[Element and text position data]

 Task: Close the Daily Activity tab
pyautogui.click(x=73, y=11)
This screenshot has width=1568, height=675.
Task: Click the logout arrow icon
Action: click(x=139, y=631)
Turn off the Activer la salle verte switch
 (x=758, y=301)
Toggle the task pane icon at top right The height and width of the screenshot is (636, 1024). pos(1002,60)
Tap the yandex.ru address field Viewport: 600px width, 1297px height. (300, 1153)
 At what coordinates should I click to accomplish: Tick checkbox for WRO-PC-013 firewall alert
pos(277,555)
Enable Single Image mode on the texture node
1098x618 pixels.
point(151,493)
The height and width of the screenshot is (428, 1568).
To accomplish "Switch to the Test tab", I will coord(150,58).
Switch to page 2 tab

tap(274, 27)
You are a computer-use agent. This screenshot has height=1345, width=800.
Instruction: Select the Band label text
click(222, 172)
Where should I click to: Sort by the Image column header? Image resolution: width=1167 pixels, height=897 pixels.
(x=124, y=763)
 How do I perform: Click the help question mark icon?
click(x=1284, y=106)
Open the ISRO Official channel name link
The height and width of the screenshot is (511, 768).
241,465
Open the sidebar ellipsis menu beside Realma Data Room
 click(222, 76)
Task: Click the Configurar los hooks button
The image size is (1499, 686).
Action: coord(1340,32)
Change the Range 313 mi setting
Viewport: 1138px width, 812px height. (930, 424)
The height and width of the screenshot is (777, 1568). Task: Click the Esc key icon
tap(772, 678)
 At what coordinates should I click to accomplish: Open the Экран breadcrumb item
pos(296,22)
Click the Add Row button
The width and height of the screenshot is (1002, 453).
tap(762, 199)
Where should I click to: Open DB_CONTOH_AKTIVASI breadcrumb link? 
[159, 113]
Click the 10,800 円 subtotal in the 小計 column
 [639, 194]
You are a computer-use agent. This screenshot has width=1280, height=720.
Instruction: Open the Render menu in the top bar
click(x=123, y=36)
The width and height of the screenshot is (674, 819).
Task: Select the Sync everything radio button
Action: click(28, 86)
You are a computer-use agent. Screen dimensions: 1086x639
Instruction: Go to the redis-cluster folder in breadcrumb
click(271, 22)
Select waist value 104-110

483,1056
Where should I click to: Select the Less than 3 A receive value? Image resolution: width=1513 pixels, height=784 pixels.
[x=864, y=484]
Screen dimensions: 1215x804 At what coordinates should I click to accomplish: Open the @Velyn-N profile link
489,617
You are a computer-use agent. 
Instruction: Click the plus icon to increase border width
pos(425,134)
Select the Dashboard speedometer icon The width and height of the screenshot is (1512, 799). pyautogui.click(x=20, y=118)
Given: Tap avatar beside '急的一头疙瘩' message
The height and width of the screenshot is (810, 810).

__Objective__. Can you render every one of the rows above as a numbered list, skipping any blank lines?

__Response below__.
1.  Task: Close the Daily Activity tab
2. pyautogui.click(x=73, y=11)
3. This screenshot has width=1568, height=675.
4. Task: Click the logout arrow icon
5. Action: click(x=139, y=631)
6. Turn off the Activer la salle verte switch
7.  (x=758, y=301)
8. Toggle the task pane icon at top right The height and width of the screenshot is (636, 1024). pos(1002,60)
9. Tap the yandex.ru address field Viewport: 600px width, 1297px height. (300, 1153)
10.  At what coordinates should I click to accomplish: Tick checkbox for WRO-PC-013 firewall alert
11. pos(277,555)
12. Enable Single Image mode on the texture node
13. 1098x618 pixels.
14. point(151,493)
15. The height and width of the screenshot is (428, 1568).
16. To accomplish "Switch to the Test tab", I will coord(150,58).
17. Switch to page 2 tab
18. tap(274, 27)
19. You are a computer-use agent. This screenshot has height=1345, width=800.
20. Instruction: Select the Band label text
21. click(222, 172)
22. Where should I click to: Sort by the Image column header? Image resolution: width=1167 pixels, height=897 pixels.
23. (x=124, y=763)
24.  How do I perform: Click the help question mark icon?
25. click(x=1284, y=106)
26. Open the ISRO Official channel name link
27. The height and width of the screenshot is (511, 768).
28. 241,465
29. Open the sidebar ellipsis menu beside Realma Data Room
30.  click(222, 76)
31. Task: Click the Configurar los hooks button
32. The image size is (1499, 686).
33. Action: coord(1340,32)
34. Change the Range 313 mi setting
35. Viewport: 1138px width, 812px height. (930, 424)
36. The height and width of the screenshot is (777, 1568). Task: Click the Esc key icon
37. tap(772, 678)
38.  At what coordinates should I click to accomplish: Open the Экран breadcrumb item
39. pos(296,22)
40. Click the Add Row button
41. The width and height of the screenshot is (1002, 453).
42. tap(762, 199)
43. Where should I click to: Open DB_CONTOH_AKTIVASI breadcrumb link? 
44. [159, 113]
45. Click the 10,800 円 subtotal in the 小計 column
46.  [639, 194]
47. You are a computer-use agent. This screenshot has width=1280, height=720.
48. Instruction: Open the Render menu in the top bar
49. click(x=123, y=36)
50. The width and height of the screenshot is (674, 819).
51. Task: Select the Sync everything radio button
52. Action: click(28, 86)
53. You are a computer-use agent. Screen dimensions: 1086x639
54. Instruction: Go to the redis-cluster folder in breadcrumb
55. click(271, 22)
56. Select waist value 104-110
57. 483,1056
58. Where should I click to: Select the Less than 3 A receive value? Image resolution: width=1513 pixels, height=784 pixels.
59. [x=864, y=484]
60. Screen dimensions: 1215x804 At what coordinates should I click to accomplish: Open the @Velyn-N profile link
61. 489,617
62. You are a computer-use agent. 
63. Instruction: Click the plus icon to increase border width
64. pos(425,134)
65. Select the Dashboard speedometer icon The width and height of the screenshot is (1512, 799). pyautogui.click(x=20, y=118)
66. Given: Tap avatar beside '急的一头疙瘩' message
67. The height and width of the screenshot is (810, 810).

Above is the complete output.